Directions for this task: Write out the section of the Butte tailings article below, everything from "The Environmental Protection" down to "at the latest.", word for word.

Study text:
The state’s plan to move forward on the removal of toxic waste in the middle of Butte — even though it estimates it's short of money for the project by $14 million — leaves some community leaders scratching their heads.
Natural Resource Damage Program Director Harley Harris gave the financial assessment at last week’s Butte Natural Resource Damage Restoration Council meeting. Harris said the governor considers the removal “important,” and noted that, “we’re all in this together.”
But while Butte-Silver Bow Chief Executive Dave Palmer agreed that “we are all in it together as far as pushing to get the money,” he is worried that the state’s projected cost of approximately $31 million for the entire project may prove to be too rosy a picture.
“Nobody has a clue as to what the costs will come in at. Having a shortfall like that, I don’t know where they plan on getting the resources to do it,” Palmer said by phone Monday. “If they can’t do it because of money issues, I don’t know where it puts the Parrot tailings.”
The Parrot tailings are buried mining and smelting waste behind the Butte Civic Center, left from the former Parrot smelter, which operated in the late 1800s.
The Environmental Protection Agency said in its assessment of Butte's cleanup in 2006 that the groundwater contaminated by the tailings wouldn't reach Silver Bow Creek for 200 years. Even though the state says its own study in 2010 disproves that, EPA holds to its original plan that the tailings should remain "waste in place."
Gov. Steve Bullock announced in late 2015 that the state would take leadership on the project and remove the tailings instead of waiting for EPA to change its mind and order Atlantic Richfield Company, the responsible party, to clean it up.
The construction for the project has not yet gone out to bid. The state plans to send a package out for companies to bid on the project by early winter at the latest.
Harris said by phone Monday that if the bids come in significantly higher than the state anticipated, the NRD will have to reassess the situation. Harris said this concern is not unusual.
“It exists in every project the NRD participates in,” Harris said.
Both community leader Sister Mary Jo McDonald and Restore Our Creek Coalition spokesperson Northey Tretheway believe the state has all the money necessary to do the project. Tretheway pointed to additional restoration money that has been allocated to be spent downstream of Silver Bow Creek along the Clark Fork River.

Data section:
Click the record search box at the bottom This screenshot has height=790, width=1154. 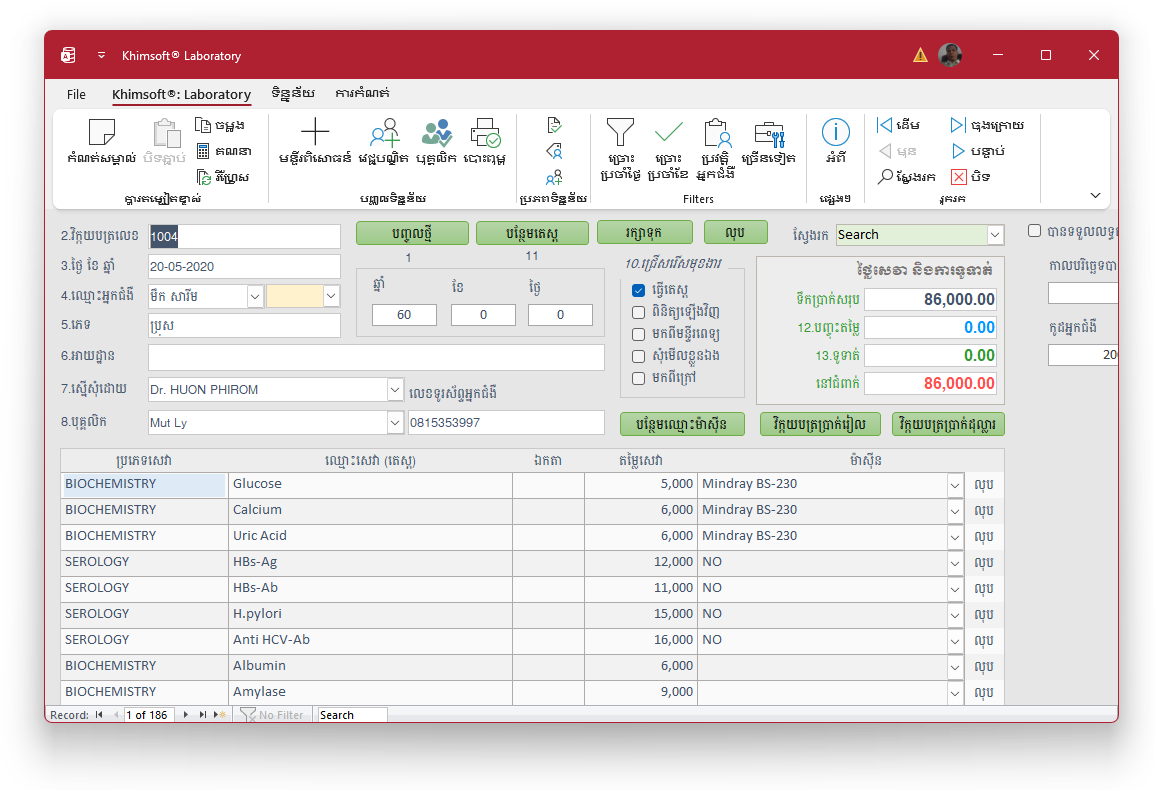pyautogui.click(x=351, y=714)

Reply:
The Environmental Protection Agency said in its assessment of Butte's cleanup in 2006 that the groundwater contaminated by the tailings wouldn't reach Silver Bow Creek for 200 years. Even though the state says its own study in 2010 disproves that, EPA holds to its original plan that the tailings should remain "waste in place."
Gov. Steve Bullock announced in late 2015 that the state would take leadership on the project and remove the tailings instead of waiting for EPA to change its mind and order Atlantic Richfield Company, the responsible party, to clean it up.
The construction for the project has not yet gone out to bid. The state plans to send a package out for companies to bid on the project by early winter at the latest.